- PROBLEM DETAILS -
In the records below, the line that contains "The width and height of the screenshot is (911, 569)." marks the start. Copy it and each line after it through the end, exactly, without pictures.
── SUPPLIED MATERIAL
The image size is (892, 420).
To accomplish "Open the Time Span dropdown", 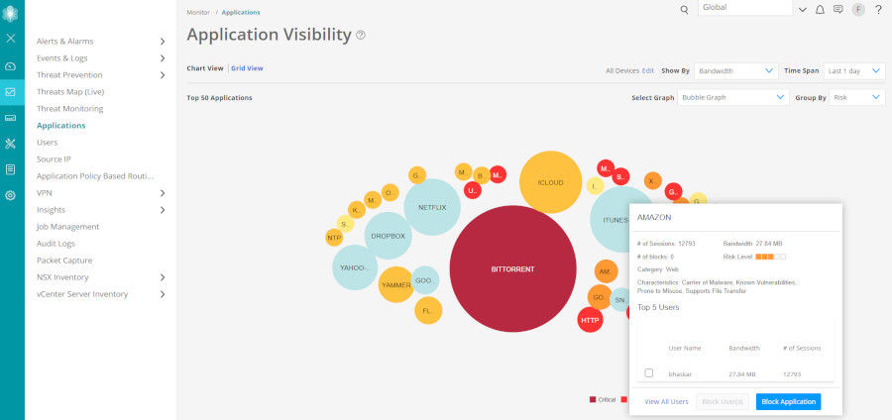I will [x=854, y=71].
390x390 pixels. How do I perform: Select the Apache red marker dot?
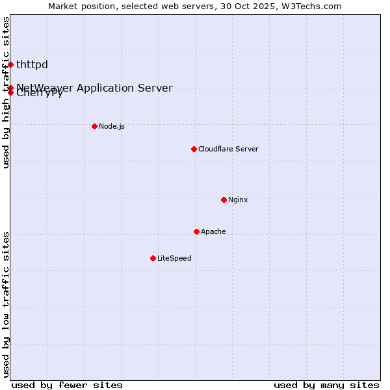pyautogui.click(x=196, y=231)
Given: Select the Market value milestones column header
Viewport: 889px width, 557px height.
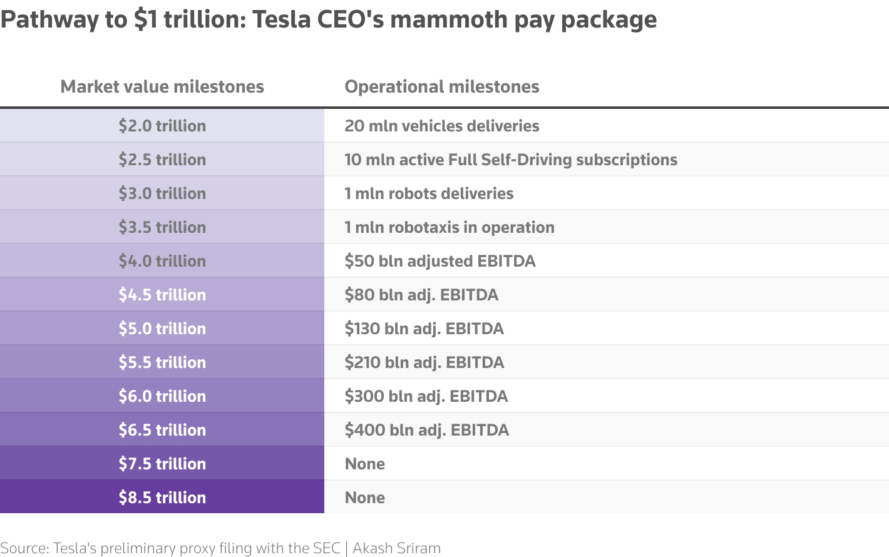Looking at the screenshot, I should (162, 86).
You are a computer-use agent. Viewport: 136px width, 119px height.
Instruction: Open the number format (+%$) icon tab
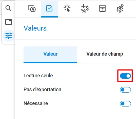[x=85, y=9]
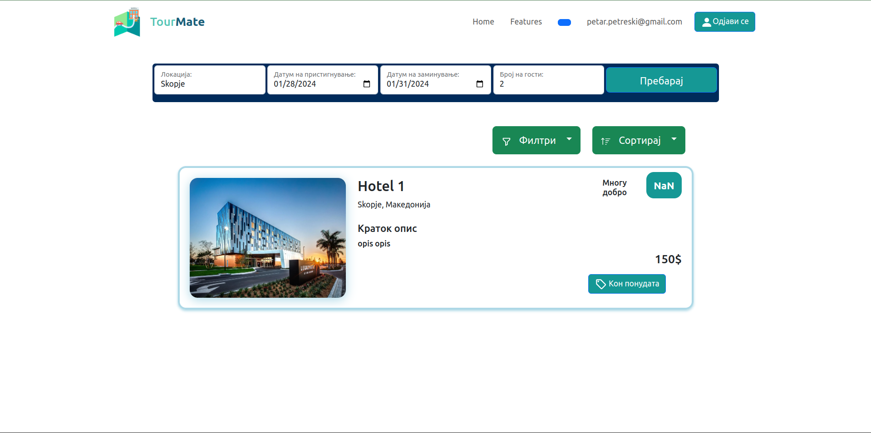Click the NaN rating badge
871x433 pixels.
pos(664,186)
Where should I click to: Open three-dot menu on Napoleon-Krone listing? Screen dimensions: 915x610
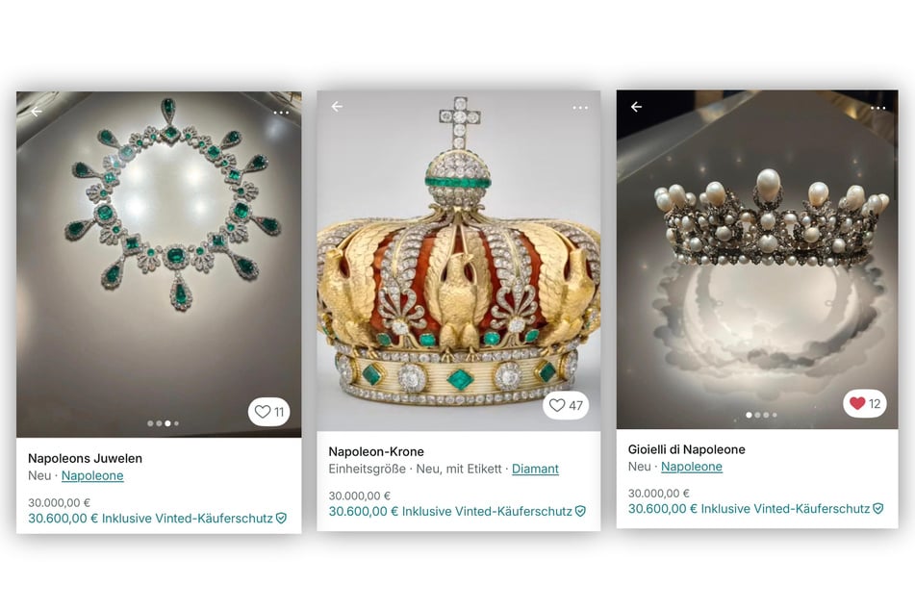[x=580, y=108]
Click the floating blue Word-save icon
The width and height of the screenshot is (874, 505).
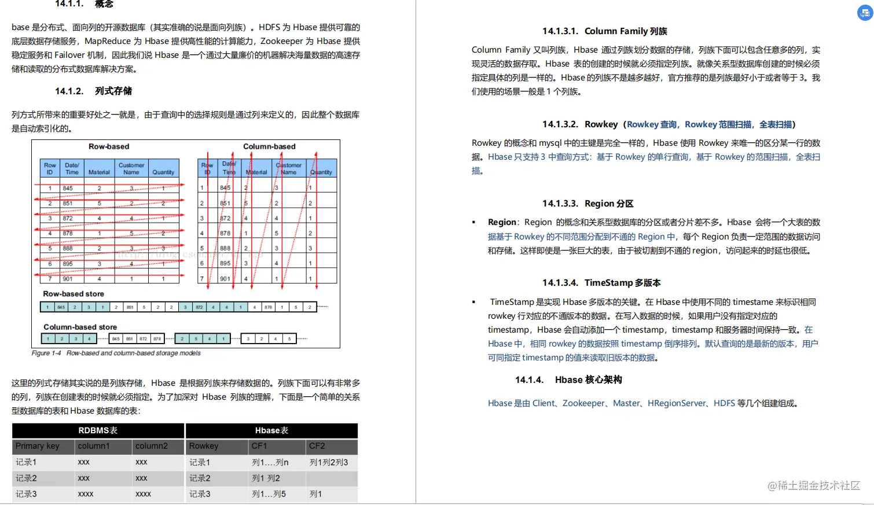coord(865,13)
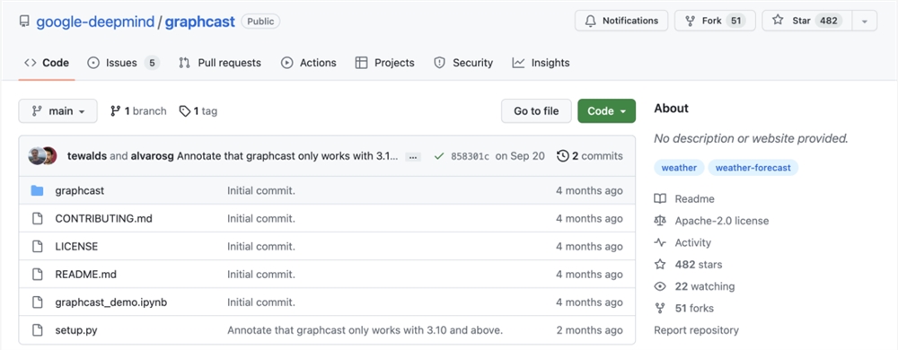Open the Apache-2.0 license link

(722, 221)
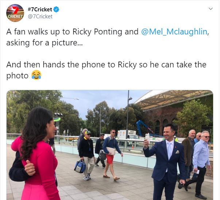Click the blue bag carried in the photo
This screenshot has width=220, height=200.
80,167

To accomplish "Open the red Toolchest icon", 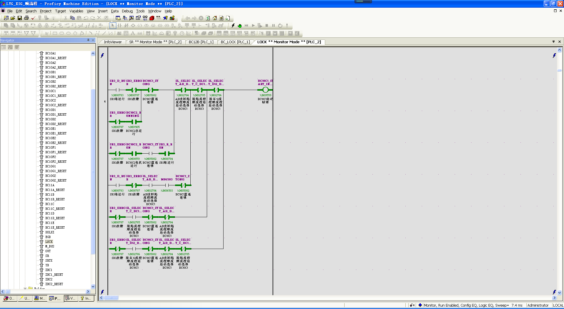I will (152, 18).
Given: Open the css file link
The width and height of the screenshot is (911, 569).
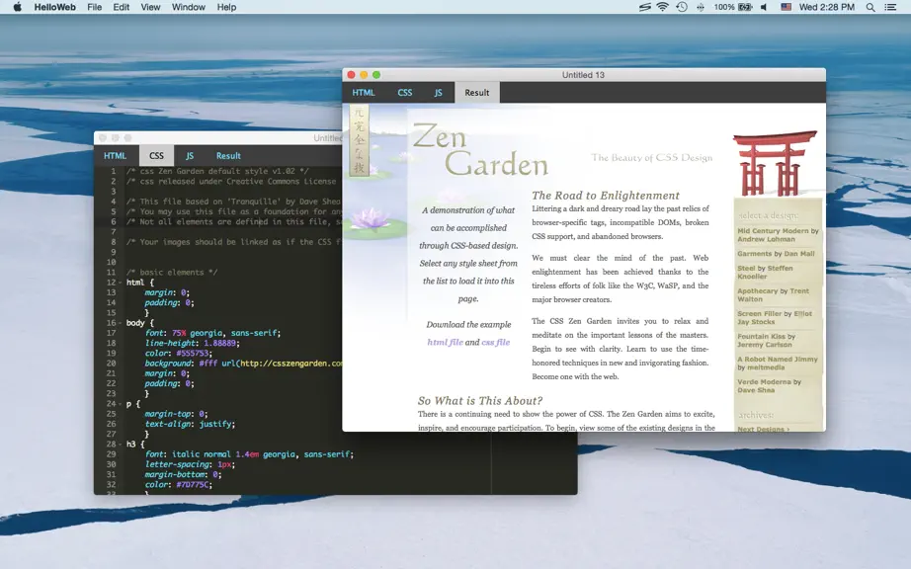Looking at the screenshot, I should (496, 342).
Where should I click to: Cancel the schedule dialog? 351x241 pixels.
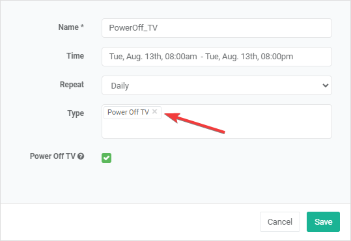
────
- OUTPUT BELOW -
The width and height of the screenshot is (911, 569).
Looking at the screenshot, I should (496, 342).
Where should I click to: Cancel the schedule dialog? 351x241 pixels.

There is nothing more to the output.